Details of initial convergence towards typical set in Hamiltonian Monte Carlo

After reading the introductory HMC paper, I’m confused about the initial warm-up phase. What exactly is happening there?

I’m especially interested in the mathematical details behind

a) The chain rapidly approaching the typical set, and

b) warm-up stopping criteria, i.e. how the chain knows that it got close enough to the typical set and can start leapfrogging now.

Thank you

There are a lot of mathematical details here.

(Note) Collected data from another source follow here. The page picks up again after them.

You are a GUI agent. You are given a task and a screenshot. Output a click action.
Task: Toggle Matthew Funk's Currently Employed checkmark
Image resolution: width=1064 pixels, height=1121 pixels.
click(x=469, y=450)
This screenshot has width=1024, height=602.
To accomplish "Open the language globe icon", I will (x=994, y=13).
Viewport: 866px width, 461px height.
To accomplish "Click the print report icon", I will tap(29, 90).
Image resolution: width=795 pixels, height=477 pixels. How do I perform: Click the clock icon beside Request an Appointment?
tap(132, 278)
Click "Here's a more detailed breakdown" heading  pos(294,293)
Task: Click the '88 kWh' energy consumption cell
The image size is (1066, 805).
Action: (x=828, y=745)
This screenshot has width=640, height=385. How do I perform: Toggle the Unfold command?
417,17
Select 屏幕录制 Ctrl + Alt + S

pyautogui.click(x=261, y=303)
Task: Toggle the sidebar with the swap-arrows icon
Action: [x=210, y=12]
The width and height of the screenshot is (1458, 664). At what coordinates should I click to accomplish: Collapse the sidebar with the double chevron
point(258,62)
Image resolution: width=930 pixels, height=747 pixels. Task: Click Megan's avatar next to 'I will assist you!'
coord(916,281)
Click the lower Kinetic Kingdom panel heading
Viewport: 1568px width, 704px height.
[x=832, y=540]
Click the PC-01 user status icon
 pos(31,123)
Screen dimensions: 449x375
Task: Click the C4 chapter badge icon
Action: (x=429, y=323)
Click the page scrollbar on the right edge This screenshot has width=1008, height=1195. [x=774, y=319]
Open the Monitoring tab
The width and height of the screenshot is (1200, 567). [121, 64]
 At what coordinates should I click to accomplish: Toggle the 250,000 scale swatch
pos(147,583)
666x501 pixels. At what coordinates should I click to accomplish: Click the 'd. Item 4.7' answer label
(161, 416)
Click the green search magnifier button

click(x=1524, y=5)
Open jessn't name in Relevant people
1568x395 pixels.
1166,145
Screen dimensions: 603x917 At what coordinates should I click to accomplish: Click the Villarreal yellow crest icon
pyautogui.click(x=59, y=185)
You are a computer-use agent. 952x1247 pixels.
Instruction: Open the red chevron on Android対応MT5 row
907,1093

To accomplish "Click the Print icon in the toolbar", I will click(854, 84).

a) You want to look at convergence of MCMC to the stationary (aka equilibrium) distribution. There are lots of ways to measure that. In cases where you can prove geometric ergodicity, you get exponential decay in total variation distance (i.e., the maximum error in calculating an event probability). Another approach is to look at convergence of square error in expectations. You can also do this empirically by monitoring the trace plot of the log density function. When it asymptotes and then starts bouncing around, you’re there. I really like this paper for a good high-level and not too mathematically intense intro from Roberts and Rosenthal:

Section 3.4 covers geometric ergodicity. Since you asked for math, here are two papers about geometric ergodicity for HMC:

b) We don’t have warmup stopping criteria in Stan. We run HMC/NUTS and hence leapfrog, during warmup. By default, Phase I of warmup runs 75 iterations (when there are 1000 warmup iterations), because we’ve found that works well empirically. Sometimes it takes a little longer. It’d be better to control this somehow, but we haven’t tried yet.

Excellent, thank you!

Since you mentioned that NUTS is run in warm-up, may I ask you to correct an intuition of mine about that? It goes as follows:

Assuming a high-dimensional Gaussian target distribution, we’ll initialize in the tails with high probability, so level sets are big and of low density. The NUTS sampler terminates once the boundaries of the trajectories move toward each other, so at the first couple iterations it runs across half of those huge, low value level sets.

This seems to be slow and therefore undesirable, but in reality I’m sure it isn’t. What am I missing?

You’re right that random initialization tends to initialize in the tails. This is a good thing. With multiple initializations, we can find modes more easily (not that we can sample a multimodal density—it’s just good to diagnose those problems) and also diagnose convergence more easily.

  1. The acceptance probability for Metropolis is p(\theta^*) / p(\theta), where \theta^* is the proposed state and \theta is the starting state. The worst place to start is at the mode, where acceptance probabilities will be the lowest and a small step size is required. And while we don’t technically use Metropolis this way in NUTS, it will still be a problem because we choose the next state proportional to its density.

  2. Momentum and NUTS. We’re doing Hamiltonian Monte Carlo until we hit a U-turn. That includes a momentum term. Coupled with acceptance being 100% when moving to a higher density state, this gets us to the bulk of probability mass quickly. The level sets have a fixed Hamiltonian, i.e., a fixed density for p(\theta, \rho) \propto e^{-H(\theta, \rho)}, where \theta is position and \rho is momentum.

  3. Adaptive step sizes. During warmup, we adapt the step size for an 80% average acceptance rate across a trajectory (by default—you can change the target acceptance rate). So we can start with a large step size because of (1) and then tone it down as we get closer to where we’re going to be sampling. NUTS does this automatically during warmup.